Text section>
New research has found that mental stress could have a more negative impact on people with heart disease, compared to the rest of the population.
The study, carried out by King’s College London and St Thomas’ Hospital, and presented at the British Cardiovascular Society (BCS) Conference, looked at observational studies of large populations.
However, they found that this effect wasn't the same in people who had been diagnosed with coronary heart disease (CHD).
Funded by the British Heart Foundation (BHF), the research looked at 15 people with significant CHD and 11 people without the condition. Each participant had their blood pressure and speed of blood flow measured while they underwent tests designed to trigger mental stress.
The researchers noted an increase in heart rate and blood pressure during periods of mental stress, suggesting that the heart muscle needed more oxygen to cope with the change in state. However, in the people who had heart disease, there was no change and instead more blood struggled to get through the small blood vessels in the heart.

Data section>
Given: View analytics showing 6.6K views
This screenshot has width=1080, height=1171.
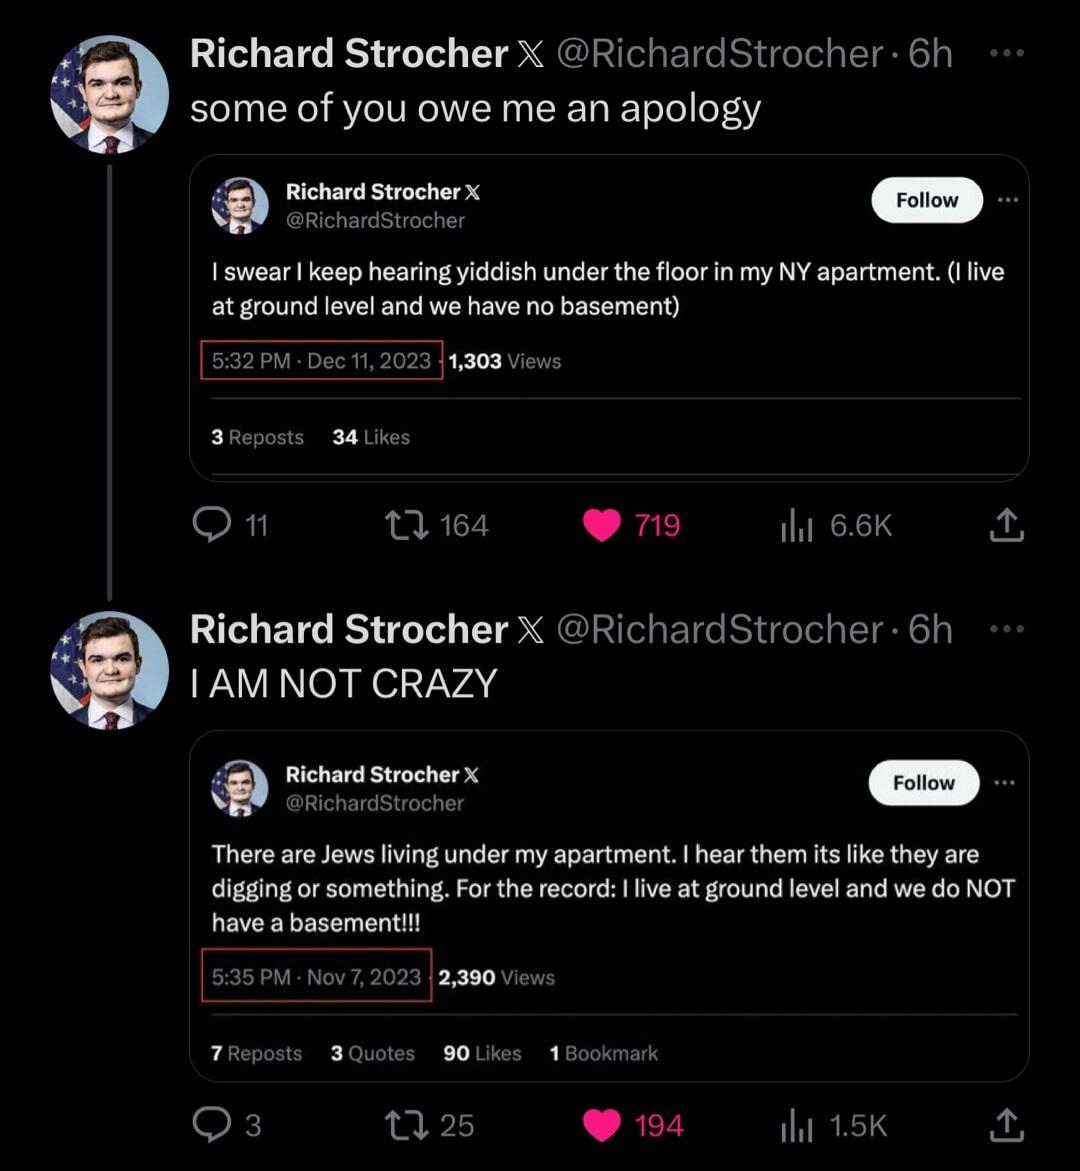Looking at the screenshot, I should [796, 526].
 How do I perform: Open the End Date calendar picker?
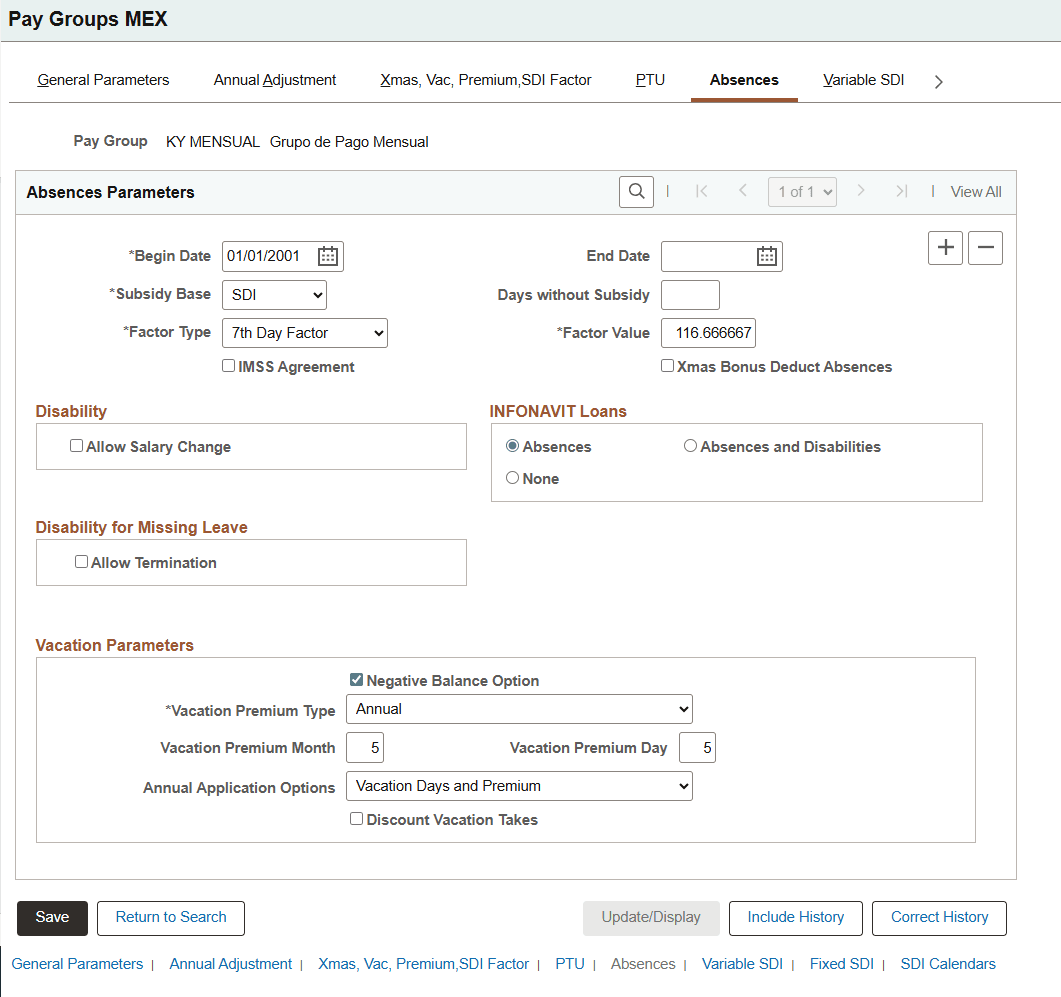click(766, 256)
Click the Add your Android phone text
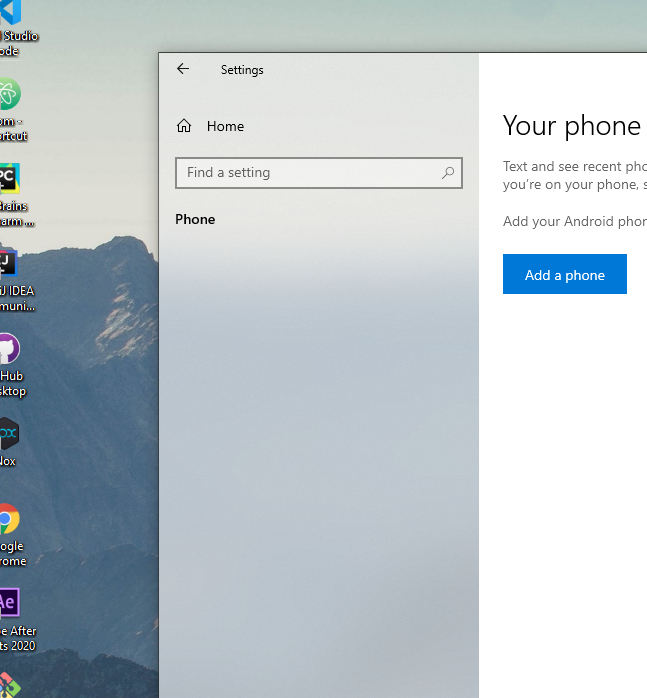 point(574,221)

==

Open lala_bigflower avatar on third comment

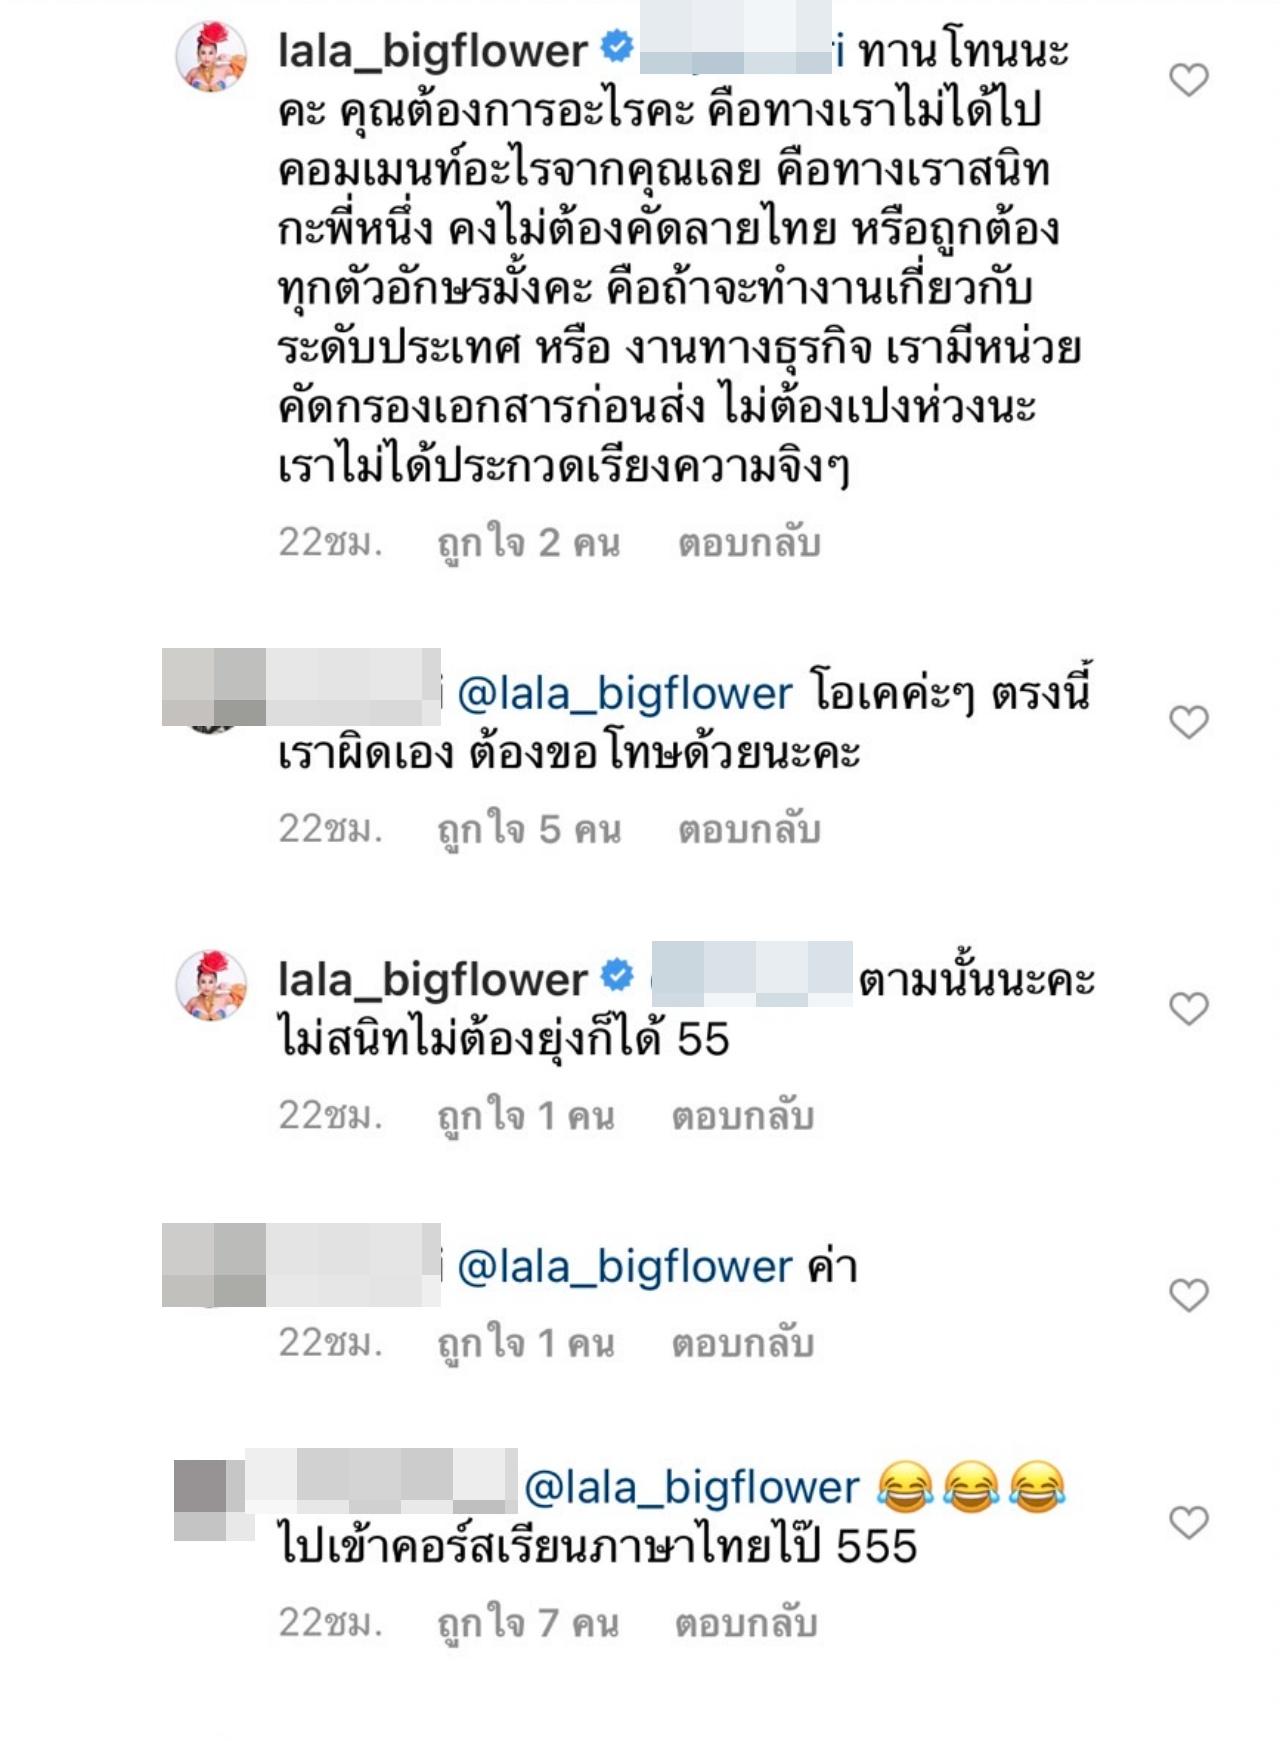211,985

Task to complete> Can you rewrite the stress and heart disease text above, starting at the words "The study, carried" and stopping after "of large populations.", with "observational studies" swapped for "population surveys"?

Exercise output>
The study, carried out by King’s College London and St Thomas’ Hospital, and presented at the British Cardiovascular Society (BCS) Conference, looked at population surveys of large populations.